BEGIN Supplied data

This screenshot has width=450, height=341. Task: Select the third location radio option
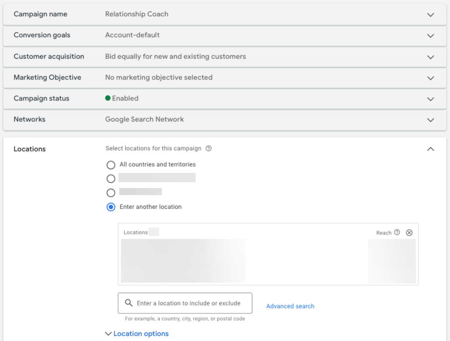click(111, 193)
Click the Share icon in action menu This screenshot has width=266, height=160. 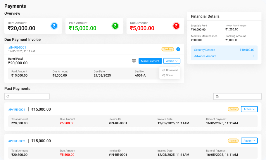pyautogui.click(x=163, y=75)
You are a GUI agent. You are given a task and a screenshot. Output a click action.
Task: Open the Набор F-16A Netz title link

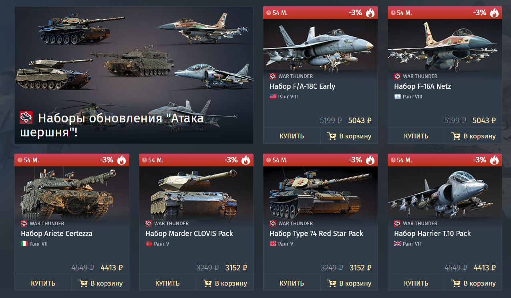click(x=422, y=86)
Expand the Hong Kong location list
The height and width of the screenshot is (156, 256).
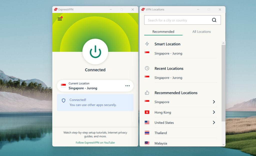[214, 112]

END Supplied data

Starting at the line that contains "The height and", retype every line through the end of the material exactly as written, including both end lines but no pictures.

* **Answer for this exercise**
The height and width of the screenshot is (156, 256).
[214, 112]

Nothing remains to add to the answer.